— Start of Source excerpt —

Optocoupler
Optocoupler combine a LED and photo-transistor in the same case. The
purpose of an optocoupler is to separate two parts of a circuit.
This is done for a number of reasons:
- Interference. One part of a
circuit may be in a location where it picks up a lot of interference
(such as from electric motors, welding equipment, petrol motors etc.)
If the output of this circuit goes through an optocoupler to another
circuit, only the intended signals will pass through the optocoupler.
The interference signals will not have enough "strength" to
activate the LED in the optocoupler and thus they are eliminated. To
protect a section of the device. Typical examples are industrial units
with lots of interferences which affect signals in the wires. If these
interferences affect the function of control section, errors will
occur and the unit will stop working.
- Simultaneous separation and
intensification of a signal. A signal as low as 3v is able to
activate an optocoupler and the output of the optocoupler can be
connected to an input line of a microcontroller. The microcontroller
requires an input swing of 5v and in this case the 3v signal is
amplified to 5v. It can also be used to amplify the current of a
signal. See below for use on the output line of a microcontroller for
current amplification.
- High Voltage Separation.
Optocouplers have inherent high voltage separation qualities. Since
the LED is completely separate from the photo-transistor, optocouplers
can exhibit voltage isolation of 3kv or higher.
Optocouplers can be used as input or
output device. They can have additional functions such as Schmitt
triggering (the output of a Schmitt trigger is either 0 or 1 - it changes
slow rising and falling waveforms into definite low or high values).
Optocouplers are packaged as a single unit or in groups of two or more in
one housing. They are also called PHOTO INTERRUPTERS where a spoked wheel
is inserted in a slot between the LED and phototransistor and each time
the light is interrupted, the transistor produces a pulse.
Each optocoupler needs two supplies in order to function. They can be used
with one supply, but the voltage isolation feature is lost.

— End of Source excerpt —
— Start of Information shown —

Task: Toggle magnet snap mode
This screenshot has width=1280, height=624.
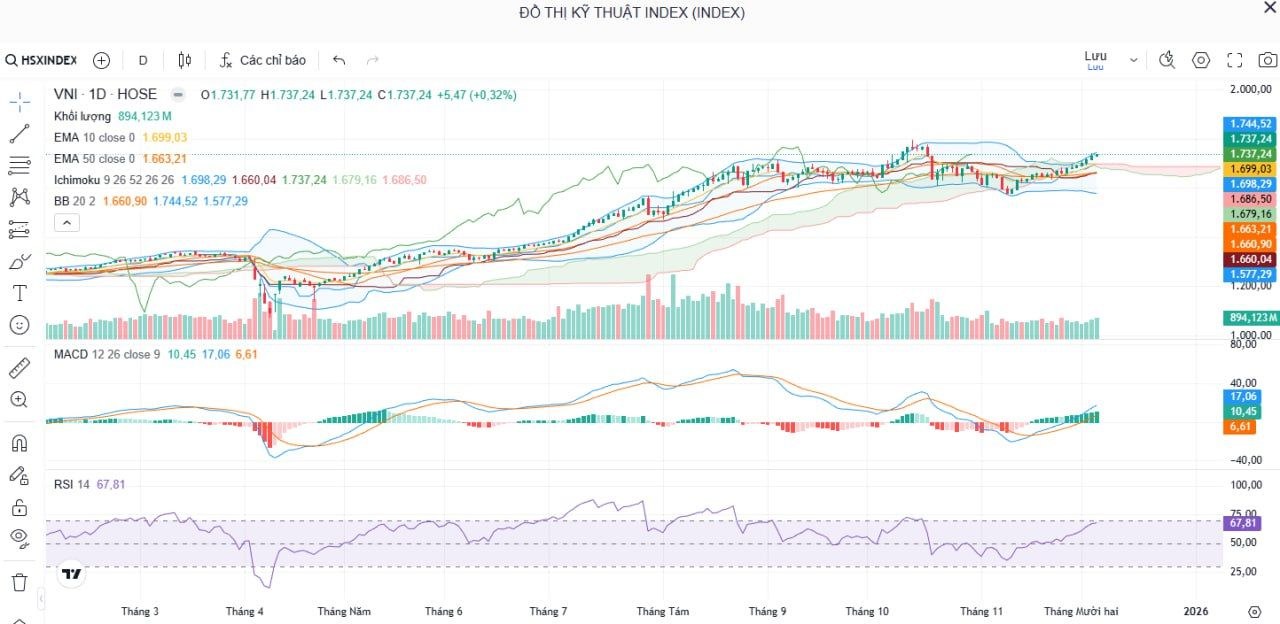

— End of Information shown —

■ Jobs:
- A) List the headings that the optocoupler text gives for the reasons to separate two parts of a circuit.
- B) Reproduce the passage of the optocoupler text word for word, starting with "- High Voltage" and going on through "produces a pulse.".

■ Per-task outputs:
- A)
- Interference
- Simultaneous separation and intensification of a signal
- High Voltage Separation

- B)
- High Voltage Separation.
Optocouplers have inherent high voltage separation qualities. Since
the LED is completely separate from the photo-transistor, optocouplers
can exhibit voltage isolation of 3kv or higher.
Optocouplers can be used as input or
output device. They can have additional functions such as Schmitt
triggering (the output of a Schmitt trigger is either 0 or 1 - it changes
slow rising and falling waveforms into definite low or high values).
Optocouplers are packaged as a single unit or in groups of two or more in
one housing. They are also called PHOTO INTERRUPTERS where a spoked wheel
is inserted in a slot between the LED and phototransistor and each time
the light is interrupted, the transistor produces a pulse.